Revenues to rev up 10-12%, credit profiles on stable terrain
Fleet operators are likely to continue adding to their fleets this fiscal, steered by higher demand from road-freight-intensive sectors, and despite higher repayment burden stemming from a rise in interest rates on loans. That should lead to ~10-12% revenue growth for them this fiscal. Though fleet additions would increase debt and leverage, credit profiles will remain stable, an analysis of 45 large fleet operators rated by CRISIL Ratings, representing a fifth of the industry by size, indicates as much. Broad-based recovery in the economy after the ebbing of the pandemic, and demand from sectors such as steel, cement and coal propelled fleet utilisation to 88% last fiscal from 75% in fiscal 2021.
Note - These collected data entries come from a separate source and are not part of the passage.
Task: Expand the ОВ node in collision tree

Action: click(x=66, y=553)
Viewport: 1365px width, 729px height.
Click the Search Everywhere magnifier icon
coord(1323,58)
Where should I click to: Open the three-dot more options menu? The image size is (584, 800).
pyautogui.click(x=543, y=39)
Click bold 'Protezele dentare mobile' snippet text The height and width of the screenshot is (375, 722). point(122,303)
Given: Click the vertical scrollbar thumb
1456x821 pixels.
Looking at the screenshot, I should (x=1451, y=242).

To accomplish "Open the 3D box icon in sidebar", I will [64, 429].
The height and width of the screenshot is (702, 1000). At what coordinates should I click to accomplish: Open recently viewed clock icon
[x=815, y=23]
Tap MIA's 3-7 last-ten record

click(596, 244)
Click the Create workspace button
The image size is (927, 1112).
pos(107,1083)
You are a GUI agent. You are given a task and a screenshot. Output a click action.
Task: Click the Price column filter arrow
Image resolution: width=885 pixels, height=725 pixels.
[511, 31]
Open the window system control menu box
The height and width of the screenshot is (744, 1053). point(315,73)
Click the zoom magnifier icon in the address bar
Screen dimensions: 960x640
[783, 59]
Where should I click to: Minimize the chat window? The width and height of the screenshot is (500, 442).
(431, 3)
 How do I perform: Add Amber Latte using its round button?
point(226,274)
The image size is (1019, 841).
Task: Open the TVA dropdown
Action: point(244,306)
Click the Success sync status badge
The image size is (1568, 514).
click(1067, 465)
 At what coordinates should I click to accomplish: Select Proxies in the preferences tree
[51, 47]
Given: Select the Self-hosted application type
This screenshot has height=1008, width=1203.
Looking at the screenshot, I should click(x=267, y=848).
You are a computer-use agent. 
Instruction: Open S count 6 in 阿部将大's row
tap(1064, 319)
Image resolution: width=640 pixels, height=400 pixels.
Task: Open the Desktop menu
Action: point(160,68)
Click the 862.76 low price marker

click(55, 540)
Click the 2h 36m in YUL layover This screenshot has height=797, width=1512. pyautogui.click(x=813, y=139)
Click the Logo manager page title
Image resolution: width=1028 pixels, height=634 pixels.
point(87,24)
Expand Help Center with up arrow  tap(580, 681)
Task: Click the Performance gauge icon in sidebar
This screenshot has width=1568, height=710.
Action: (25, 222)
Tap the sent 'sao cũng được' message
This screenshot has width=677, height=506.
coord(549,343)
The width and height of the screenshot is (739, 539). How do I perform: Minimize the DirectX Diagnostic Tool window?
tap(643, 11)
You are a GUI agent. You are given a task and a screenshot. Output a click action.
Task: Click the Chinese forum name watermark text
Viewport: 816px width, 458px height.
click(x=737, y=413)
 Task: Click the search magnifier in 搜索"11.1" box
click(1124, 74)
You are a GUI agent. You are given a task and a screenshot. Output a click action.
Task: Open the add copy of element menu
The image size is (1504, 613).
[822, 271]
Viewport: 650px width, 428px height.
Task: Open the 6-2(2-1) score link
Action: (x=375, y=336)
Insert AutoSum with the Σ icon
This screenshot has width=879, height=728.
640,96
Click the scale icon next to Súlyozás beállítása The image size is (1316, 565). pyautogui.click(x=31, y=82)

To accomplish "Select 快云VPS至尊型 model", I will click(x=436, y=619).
This fiscal, continuing economic recovery and minimal pandemic disruptions would improve utilisation to ~95%. Continued demand from freight-intensive sectors and higher fleet utilisation have reflected in 3-4% higher freight rates on-year, while swerving global crude oil has led to revisions in domestic retail fuel prices. However, lagged transmission of fuel price changes to freight rates will ensure stable operating margins for fleet operators. According to Rahul Guha, Director, CRISIL Ratings: “Freight rates are passed on with a lag to consignors because fleet operators try to strike a balance between rate hikes and fleet utilisation.”
With fleet utilisation seen 7-8% higher, and freight rates mirroring retail fuel prices, revenues for fleet operators will grow 10-12% this fiscal, while operating margins will remain stable at 7.5-8.0% levels,” he added. Cash accruals are expected to piggyback revenue growth and stable operating margins. That would provide the wherewithal to add capacity. With freight demand strong now, fleet utilisation will ramp up quickly on increased capacities. While interest rates have risen after the Reserve Bank of India hiked the repo rate, underlying demand will ensure fleet operators will go for fleet additions. Large ones rated by CRISIL Ratings are likely to increase their fleet size by 12-15% this fiscal over last.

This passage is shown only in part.